Each line below has to be set down again exactly.

**SOURCE DATA:**
━━━━━━

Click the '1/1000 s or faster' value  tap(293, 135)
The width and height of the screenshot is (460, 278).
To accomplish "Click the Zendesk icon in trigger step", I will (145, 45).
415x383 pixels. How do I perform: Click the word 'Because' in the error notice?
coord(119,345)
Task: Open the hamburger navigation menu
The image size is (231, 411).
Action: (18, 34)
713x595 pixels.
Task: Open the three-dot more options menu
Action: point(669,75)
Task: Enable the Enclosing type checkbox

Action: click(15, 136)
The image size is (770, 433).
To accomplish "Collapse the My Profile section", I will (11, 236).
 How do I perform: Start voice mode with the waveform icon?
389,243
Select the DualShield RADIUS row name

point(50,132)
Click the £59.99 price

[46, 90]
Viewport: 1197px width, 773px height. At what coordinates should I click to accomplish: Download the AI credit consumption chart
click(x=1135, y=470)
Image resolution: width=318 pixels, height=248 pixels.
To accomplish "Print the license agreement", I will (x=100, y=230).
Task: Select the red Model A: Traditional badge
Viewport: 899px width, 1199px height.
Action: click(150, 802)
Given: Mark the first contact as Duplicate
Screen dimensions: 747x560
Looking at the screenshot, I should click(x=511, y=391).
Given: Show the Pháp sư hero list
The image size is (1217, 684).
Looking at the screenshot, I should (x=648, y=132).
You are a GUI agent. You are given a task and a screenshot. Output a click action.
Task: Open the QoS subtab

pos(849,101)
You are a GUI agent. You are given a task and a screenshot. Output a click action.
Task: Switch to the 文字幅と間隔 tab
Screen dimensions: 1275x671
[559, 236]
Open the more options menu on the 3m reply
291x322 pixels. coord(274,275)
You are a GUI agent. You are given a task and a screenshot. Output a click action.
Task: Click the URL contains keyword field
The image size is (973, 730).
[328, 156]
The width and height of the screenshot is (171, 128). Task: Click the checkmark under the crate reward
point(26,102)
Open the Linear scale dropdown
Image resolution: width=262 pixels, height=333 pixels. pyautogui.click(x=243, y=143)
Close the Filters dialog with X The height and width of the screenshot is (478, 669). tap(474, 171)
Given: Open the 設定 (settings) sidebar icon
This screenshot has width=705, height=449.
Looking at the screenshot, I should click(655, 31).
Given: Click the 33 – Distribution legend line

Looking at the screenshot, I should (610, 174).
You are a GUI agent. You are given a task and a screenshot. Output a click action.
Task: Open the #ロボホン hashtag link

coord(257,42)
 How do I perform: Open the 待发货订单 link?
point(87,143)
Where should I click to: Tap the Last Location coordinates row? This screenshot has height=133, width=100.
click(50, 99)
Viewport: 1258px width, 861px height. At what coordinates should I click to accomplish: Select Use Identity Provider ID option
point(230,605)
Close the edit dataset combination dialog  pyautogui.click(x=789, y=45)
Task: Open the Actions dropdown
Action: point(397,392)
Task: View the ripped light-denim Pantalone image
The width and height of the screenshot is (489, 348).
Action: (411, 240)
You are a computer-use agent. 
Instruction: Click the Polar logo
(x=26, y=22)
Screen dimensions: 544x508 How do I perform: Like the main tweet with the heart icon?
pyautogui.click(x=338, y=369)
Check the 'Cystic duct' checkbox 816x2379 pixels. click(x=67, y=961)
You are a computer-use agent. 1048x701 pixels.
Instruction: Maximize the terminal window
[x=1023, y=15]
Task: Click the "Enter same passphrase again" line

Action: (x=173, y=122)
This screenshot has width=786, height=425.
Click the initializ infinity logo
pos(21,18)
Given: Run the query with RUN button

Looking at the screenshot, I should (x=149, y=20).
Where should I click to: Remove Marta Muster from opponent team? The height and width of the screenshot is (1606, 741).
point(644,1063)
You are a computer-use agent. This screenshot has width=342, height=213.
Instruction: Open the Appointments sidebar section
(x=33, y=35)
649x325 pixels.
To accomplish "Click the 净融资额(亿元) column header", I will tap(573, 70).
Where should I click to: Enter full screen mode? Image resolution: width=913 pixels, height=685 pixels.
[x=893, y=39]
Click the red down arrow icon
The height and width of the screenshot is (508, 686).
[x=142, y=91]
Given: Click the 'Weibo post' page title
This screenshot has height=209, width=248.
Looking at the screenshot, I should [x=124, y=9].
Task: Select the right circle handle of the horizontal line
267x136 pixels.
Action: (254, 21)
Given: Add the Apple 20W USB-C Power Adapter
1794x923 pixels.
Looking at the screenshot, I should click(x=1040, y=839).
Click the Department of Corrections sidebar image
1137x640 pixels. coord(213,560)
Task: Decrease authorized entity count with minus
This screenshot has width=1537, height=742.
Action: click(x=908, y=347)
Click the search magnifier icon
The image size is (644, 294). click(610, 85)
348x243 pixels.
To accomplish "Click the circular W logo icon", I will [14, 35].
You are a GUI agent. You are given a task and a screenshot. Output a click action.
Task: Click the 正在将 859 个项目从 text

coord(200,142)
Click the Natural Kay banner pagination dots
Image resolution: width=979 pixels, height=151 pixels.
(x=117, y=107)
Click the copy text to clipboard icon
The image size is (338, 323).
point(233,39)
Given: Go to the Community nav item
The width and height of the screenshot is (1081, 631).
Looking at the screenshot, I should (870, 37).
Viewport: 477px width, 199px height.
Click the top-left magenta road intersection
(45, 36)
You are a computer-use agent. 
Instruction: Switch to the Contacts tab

━━━━━━

**EXERCISE SOLUTION:**
Click the '1/1000 s or faster' value  tap(293, 135)
The width and height of the screenshot is (460, 278).
To accomplish "Click the Zendesk icon in trigger step", I will (145, 45).
415x383 pixels. How do I perform: Click the word 'Because' in the error notice?
coord(119,345)
Task: Open the hamburger navigation menu
The image size is (231, 411).
Action: (18, 34)
713x595 pixels.
Task: Open the three-dot more options menu
Action: point(669,75)
Task: Enable the Enclosing type checkbox

Action: click(15, 136)
The image size is (770, 433).
To accomplish "Collapse the My Profile section", I will (11, 236).
 How do I perform: Start voice mode with the waveform icon?
389,243
Select the DualShield RADIUS row name

point(50,132)
Click the £59.99 price

[46, 90]
Viewport: 1197px width, 773px height. At what coordinates should I click to accomplish: Download the AI credit consumption chart
click(x=1135, y=470)
Image resolution: width=318 pixels, height=248 pixels.
To accomplish "Print the license agreement", I will (x=100, y=230).
Task: Select the red Model A: Traditional badge
Viewport: 899px width, 1199px height.
Action: click(150, 802)
Given: Mark the first contact as Duplicate
Screen dimensions: 747x560
Looking at the screenshot, I should click(x=511, y=391).
Given: Show the Pháp sư hero list
The image size is (1217, 684).
Looking at the screenshot, I should (x=648, y=132).
You are a GUI agent. You are given a task and a screenshot. Output a click action.
Task: Open the QoS subtab

pos(849,101)
You are a GUI agent. You are given a task and a screenshot. Output a click action.
Task: Switch to the 文字幅と間隔 tab
Screen dimensions: 1275x671
[559, 236]
Open the more options menu on the 3m reply
291x322 pixels. coord(274,275)
You are a GUI agent. You are given a task and a screenshot. Output a click action.
Task: Click the URL contains keyword field
The image size is (973, 730).
[328, 156]
The width and height of the screenshot is (171, 128). Task: Click the checkmark under the crate reward
point(26,102)
Open the Linear scale dropdown
Image resolution: width=262 pixels, height=333 pixels. pyautogui.click(x=243, y=143)
Close the Filters dialog with X The height and width of the screenshot is (478, 669). tap(474, 171)
Given: Open the 設定 (settings) sidebar icon
This screenshot has width=705, height=449.
Looking at the screenshot, I should click(655, 31).
Given: Click the 33 – Distribution legend line

Looking at the screenshot, I should (610, 174).
You are a GUI agent. You are given a task and a screenshot. Output a click action.
Task: Open the #ロボホン hashtag link

coord(257,42)
 How do I perform: Open the 待发货订单 link?
point(87,143)
Where should I click to: Tap the Last Location coordinates row? This screenshot has height=133, width=100.
click(50, 99)
Viewport: 1258px width, 861px height. At what coordinates should I click to accomplish: Select Use Identity Provider ID option
point(230,605)
Close the edit dataset combination dialog  pyautogui.click(x=789, y=45)
Task: Open the Actions dropdown
Action: point(397,392)
Task: View the ripped light-denim Pantalone image
The width and height of the screenshot is (489, 348).
Action: (411, 240)
You are a computer-use agent. 
Instruction: Click the Polar logo
(x=26, y=22)
Screen dimensions: 544x508 How do I perform: Like the main tweet with the heart icon?
pyautogui.click(x=338, y=369)
Check the 'Cystic duct' checkbox 816x2379 pixels. click(x=67, y=961)
You are a computer-use agent. 1048x701 pixels.
Instruction: Maximize the terminal window
[x=1023, y=15]
Task: Click the "Enter same passphrase again" line

Action: (x=173, y=122)
This screenshot has width=786, height=425.
Click the initializ infinity logo
pos(21,18)
Given: Run the query with RUN button

Looking at the screenshot, I should (x=149, y=20).
Where should I click to: Remove Marta Muster from opponent team? The height and width of the screenshot is (1606, 741).
point(644,1063)
You are a computer-use agent. This screenshot has width=342, height=213.
Instruction: Open the Appointments sidebar section
(x=33, y=35)
649x325 pixels.
To accomplish "Click the 净融资额(亿元) column header", I will tap(573, 70).
Where should I click to: Enter full screen mode? Image resolution: width=913 pixels, height=685 pixels.
[x=893, y=39]
Click the red down arrow icon
The height and width of the screenshot is (508, 686).
[x=142, y=91]
Given: Click the 'Weibo post' page title
This screenshot has height=209, width=248.
Looking at the screenshot, I should [x=124, y=9].
Task: Select the right circle handle of the horizontal line
267x136 pixels.
Action: (254, 21)
Given: Add the Apple 20W USB-C Power Adapter
1794x923 pixels.
Looking at the screenshot, I should click(x=1040, y=839).
Click the Department of Corrections sidebar image
1137x640 pixels. coord(213,560)
Task: Decrease authorized entity count with minus
This screenshot has width=1537, height=742.
Action: click(x=908, y=347)
Click the search magnifier icon
The image size is (644, 294). click(610, 85)
348x243 pixels.
To accomplish "Click the circular W logo icon", I will [14, 35].
You are a GUI agent. You are given a task and a screenshot. Output a click action.
Task: Click the 正在将 859 个项目从 text

coord(200,142)
Click the Natural Kay banner pagination dots
Image resolution: width=979 pixels, height=151 pixels.
(x=117, y=107)
Click the copy text to clipboard icon
The image size is (338, 323).
point(233,39)
Given: Go to the Community nav item
The width and height of the screenshot is (1081, 631).
Looking at the screenshot, I should (870, 37).
Viewport: 477px width, 199px height.
Click the top-left magenta road intersection
(45, 36)
You are a computer-use agent. 
Instruction: Switch to the Contacts tab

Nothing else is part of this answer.